**Given text:**

— start —

2. Richard Kleindienst (R) Attorney General that replaced Mitchell, was convicted of "refusing to answer questions" given one month in jail.
3. Jeb Stuart Magruder (R) Head of Committee to Re-elect the President, pleaded guilty to one count of conspiracy, August 1973
4. Frederick C. LaRue (R) Advisor to John Mitchell, was convicted of obstruction of justice.
5. H. R. Haldeman (R) CoS for Nixon, was convicted of conspiracy, obstruction of justice, and perjury.
6. John Ehrlichman (R) Counsel to Nixon, was convicted of conspiracy, obstruction of justice, and perjury.
7. Egil Krogh (R) aide to John Ehrlichman, head of the 'plumbers', was sentenced to six years.
8. John W. Dean III (R) counsel to Nixon, was convicted for obstruction of justice.
9. Dwight L. Chapin (R) deputy assistant to Nixon, was convicted of perjury.
10. Herbert W. Kalmbach (R) personal attorney to Nixon, was convicted of illegal campaigning.
11. Charles W. Colson (R) special counsel to Nixon, was convicted for obstruction of justice.
12. Herbert L. Porter (R) aide to the Committee to Re-elect the President, was convicted of perjury.
13. G. Gordon Liddy (R) Special Investigations Group, was convicted of burglary.
- Maurice Stans (R) Secretary of Commerce, pleaded guilty to 3 counts of violating the reporting sections of the Federal Election Campaign Act and 2 counts of accepting illegal campaign contributions and was fined $5,000. (1975)
- G. Bradford Cook (R) was appointed by President Nixon to be Chairman of the U.S. Securities and Exchange Commission. He resigned his position during the investigation into the Robert Vesco/Watergate affair during which he allegedly lied to a grand jury and was disbarred by the US Supreme Court for three years. He had served as chairman for just 74 days. (1973) The Washington Star reported that Cook believed he was going to be impeached, and offered to resign. The White House allowed him to do so.
- H. R. Haldeman (R) Nixon's Chief of Staff, set up a secret fund-raising enterprise, the "Townhouse Operation", designed to bypass the Republican National Committee. (1970)
14. Harry Shuler Dent (R) Presidential Counsel and Strategist, pleaded guilty to violations of Federal election law for his part in the illegal fundraising operation.
15. Herbert W. Kalmbach (R) Nixon's Personal Attorney, raised $3.9 million for a secret Republican slush fund. He also promised an ambassador a better post in exchange for $100,000, which led to conviction and imprisonment. Kalmbach pleaded guilty to violation of the Federal Corrupt Practices Act and one count of promising federal employment.
16. Jack A. Gleason (R) White House Aide, pleaded guilty to violations of Federal election law concerning an illegal fund raising operation run by the White House.
17. Wendell Wyatt (R-OR) US Representative, was found guilty on one count of failing to report outlays from a secret cash fund that he controlled while heading the Richard Nixon campaign in Oregon. Fined $750. (1975)
- Richard Helms Director of the Central Intelligence Agency (1966–1973), was convicted of misleading Congress concerning assassination attempts in Cuba, anti-government activities in Chile and the illegal surveillance of journalists in the US. Mr. Helms pleaded no contest.

— end —

**Aim of the exercise:** From the list of Nixon administration cases, write out the passage starting with "9. Dwight L." and going on through "fined $5,000. (1975)". Rely on the list of Nixon administration cases alone.

[Items from a dataset]
— start —

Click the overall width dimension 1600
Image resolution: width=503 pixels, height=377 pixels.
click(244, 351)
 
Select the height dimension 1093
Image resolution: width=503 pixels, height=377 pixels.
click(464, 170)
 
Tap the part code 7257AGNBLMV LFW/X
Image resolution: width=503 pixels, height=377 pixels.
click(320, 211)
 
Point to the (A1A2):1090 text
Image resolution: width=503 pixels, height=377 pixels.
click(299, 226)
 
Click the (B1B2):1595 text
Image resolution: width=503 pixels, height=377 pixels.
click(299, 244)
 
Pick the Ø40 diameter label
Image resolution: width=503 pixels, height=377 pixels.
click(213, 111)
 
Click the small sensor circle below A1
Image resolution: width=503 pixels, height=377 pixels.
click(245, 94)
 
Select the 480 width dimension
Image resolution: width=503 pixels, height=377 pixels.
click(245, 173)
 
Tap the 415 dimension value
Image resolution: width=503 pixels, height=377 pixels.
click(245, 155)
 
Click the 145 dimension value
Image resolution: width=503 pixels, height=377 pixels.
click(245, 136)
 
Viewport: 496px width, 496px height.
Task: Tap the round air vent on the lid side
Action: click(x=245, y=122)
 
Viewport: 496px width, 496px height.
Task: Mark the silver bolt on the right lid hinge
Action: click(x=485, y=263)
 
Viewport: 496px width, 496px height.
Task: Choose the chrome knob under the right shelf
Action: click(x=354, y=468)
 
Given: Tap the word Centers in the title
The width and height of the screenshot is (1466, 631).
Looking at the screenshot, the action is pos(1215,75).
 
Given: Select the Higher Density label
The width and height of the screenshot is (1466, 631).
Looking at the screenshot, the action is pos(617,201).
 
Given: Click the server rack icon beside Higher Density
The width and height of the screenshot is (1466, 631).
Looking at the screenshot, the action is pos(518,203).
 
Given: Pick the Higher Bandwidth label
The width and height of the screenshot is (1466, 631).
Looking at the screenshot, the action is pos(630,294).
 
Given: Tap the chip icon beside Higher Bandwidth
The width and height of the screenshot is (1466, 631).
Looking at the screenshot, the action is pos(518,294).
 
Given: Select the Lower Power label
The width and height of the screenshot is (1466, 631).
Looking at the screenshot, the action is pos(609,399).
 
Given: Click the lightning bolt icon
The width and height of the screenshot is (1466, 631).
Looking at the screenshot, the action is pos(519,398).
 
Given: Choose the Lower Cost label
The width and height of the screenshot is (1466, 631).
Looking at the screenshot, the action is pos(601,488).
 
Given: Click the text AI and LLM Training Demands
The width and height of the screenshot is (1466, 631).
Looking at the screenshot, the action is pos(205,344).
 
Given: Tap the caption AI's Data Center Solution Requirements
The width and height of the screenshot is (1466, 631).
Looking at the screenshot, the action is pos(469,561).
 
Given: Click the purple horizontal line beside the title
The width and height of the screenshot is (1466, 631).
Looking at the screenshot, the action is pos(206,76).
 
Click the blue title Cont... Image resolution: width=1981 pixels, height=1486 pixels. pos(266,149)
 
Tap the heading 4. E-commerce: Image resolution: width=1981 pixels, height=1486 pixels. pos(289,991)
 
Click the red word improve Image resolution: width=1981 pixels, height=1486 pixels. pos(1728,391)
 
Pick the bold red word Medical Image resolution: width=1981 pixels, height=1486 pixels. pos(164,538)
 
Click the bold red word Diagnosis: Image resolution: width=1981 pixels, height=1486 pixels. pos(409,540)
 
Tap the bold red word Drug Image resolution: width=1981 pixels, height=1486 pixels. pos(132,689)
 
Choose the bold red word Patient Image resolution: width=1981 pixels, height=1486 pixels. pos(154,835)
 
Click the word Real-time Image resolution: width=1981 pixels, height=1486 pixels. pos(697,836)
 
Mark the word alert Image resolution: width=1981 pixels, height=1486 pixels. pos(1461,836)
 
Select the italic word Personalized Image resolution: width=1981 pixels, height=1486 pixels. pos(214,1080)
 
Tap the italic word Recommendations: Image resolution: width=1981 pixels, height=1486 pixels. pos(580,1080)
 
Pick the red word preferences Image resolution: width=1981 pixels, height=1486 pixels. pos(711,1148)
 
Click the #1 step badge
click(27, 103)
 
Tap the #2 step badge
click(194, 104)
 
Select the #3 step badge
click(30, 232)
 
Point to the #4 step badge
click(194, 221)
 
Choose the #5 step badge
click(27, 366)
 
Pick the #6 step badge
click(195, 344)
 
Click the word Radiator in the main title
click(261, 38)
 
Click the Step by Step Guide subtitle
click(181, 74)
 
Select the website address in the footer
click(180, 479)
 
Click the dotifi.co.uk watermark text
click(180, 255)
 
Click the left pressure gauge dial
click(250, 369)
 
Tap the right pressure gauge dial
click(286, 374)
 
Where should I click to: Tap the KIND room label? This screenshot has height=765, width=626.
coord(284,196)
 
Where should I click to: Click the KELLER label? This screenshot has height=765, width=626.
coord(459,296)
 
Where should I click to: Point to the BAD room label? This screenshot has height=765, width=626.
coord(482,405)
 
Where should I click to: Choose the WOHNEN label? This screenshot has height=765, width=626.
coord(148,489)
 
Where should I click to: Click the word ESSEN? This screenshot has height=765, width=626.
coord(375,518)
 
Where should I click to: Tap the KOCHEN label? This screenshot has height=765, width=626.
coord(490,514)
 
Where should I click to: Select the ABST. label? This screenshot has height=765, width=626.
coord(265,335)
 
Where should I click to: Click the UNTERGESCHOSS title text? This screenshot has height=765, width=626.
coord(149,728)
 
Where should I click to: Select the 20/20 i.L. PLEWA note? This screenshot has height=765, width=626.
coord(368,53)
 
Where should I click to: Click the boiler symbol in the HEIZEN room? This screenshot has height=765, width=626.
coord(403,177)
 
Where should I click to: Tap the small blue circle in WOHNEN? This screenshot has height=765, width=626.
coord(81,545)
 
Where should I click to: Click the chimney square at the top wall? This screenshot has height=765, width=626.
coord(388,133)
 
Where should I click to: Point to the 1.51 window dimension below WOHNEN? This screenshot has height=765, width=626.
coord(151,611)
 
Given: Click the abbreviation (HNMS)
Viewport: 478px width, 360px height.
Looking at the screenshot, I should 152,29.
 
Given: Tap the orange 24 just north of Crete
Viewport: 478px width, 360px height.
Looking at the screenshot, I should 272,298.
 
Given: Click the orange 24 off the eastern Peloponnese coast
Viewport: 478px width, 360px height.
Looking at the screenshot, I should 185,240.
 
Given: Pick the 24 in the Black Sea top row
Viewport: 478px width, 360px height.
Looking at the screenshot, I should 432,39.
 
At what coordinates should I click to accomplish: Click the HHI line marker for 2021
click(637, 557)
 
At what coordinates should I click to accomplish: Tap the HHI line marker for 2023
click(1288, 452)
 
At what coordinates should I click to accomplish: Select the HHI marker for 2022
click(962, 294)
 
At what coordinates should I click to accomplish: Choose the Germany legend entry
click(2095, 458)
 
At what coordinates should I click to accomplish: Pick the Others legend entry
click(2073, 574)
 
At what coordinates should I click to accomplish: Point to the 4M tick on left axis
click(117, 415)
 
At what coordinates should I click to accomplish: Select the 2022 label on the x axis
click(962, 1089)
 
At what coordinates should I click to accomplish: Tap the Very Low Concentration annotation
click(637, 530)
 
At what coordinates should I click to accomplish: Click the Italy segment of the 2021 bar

— end —

**Full output:**
9. Dwight L. Chapin (R) deputy assistant to Nixon, was convicted of perjury.
10. Herbert W. Kalmbach (R) personal attorney to Nixon, was convicted of illegal campaigning.
11. Charles W. Colson (R) special counsel to Nixon, was convicted for obstruction of justice.
12. Herbert L. Porter (R) aide to the Committee to Re-elect the President, was convicted of perjury.
13. G. Gordon Liddy (R) Special Investigations Group, was convicted of burglary.
- Maurice Stans (R) Secretary of Commerce, pleaded guilty to 3 counts of violating the reporting sections of the Federal Election Campaign Act and 2 counts of accepting illegal campaign contributions and was fined $5,000. (1975)